* START Given entries *

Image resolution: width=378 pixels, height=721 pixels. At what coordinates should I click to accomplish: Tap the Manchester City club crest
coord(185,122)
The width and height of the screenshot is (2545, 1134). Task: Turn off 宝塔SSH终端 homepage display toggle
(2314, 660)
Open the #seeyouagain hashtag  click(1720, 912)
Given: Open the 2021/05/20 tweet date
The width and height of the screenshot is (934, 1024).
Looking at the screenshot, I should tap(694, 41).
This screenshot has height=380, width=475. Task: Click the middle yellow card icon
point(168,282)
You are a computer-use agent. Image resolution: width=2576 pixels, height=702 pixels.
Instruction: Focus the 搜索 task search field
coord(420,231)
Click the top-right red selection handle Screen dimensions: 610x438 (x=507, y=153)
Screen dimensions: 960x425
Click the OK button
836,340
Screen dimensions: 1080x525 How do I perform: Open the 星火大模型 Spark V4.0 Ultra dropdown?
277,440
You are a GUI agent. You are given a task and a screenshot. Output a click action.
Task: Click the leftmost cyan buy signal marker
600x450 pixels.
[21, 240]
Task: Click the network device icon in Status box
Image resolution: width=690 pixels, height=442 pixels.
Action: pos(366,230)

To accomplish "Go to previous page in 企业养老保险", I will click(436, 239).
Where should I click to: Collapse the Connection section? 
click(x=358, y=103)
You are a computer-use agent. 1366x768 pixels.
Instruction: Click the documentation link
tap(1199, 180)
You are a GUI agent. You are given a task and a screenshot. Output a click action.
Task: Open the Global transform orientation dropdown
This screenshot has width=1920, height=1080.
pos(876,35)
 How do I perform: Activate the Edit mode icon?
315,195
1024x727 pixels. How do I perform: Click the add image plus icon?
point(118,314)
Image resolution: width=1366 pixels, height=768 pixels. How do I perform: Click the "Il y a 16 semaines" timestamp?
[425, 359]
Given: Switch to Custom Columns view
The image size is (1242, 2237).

* END Given entries *

Which lines of the listing above contain the string "computer"? List each one in full, counting a match only when the case is the same.

(Solution)
You are a computer-use agent. Image resolution: width=2576 pixels, height=702 pixels.
You are a computer-use agent. 1366x768 pixels.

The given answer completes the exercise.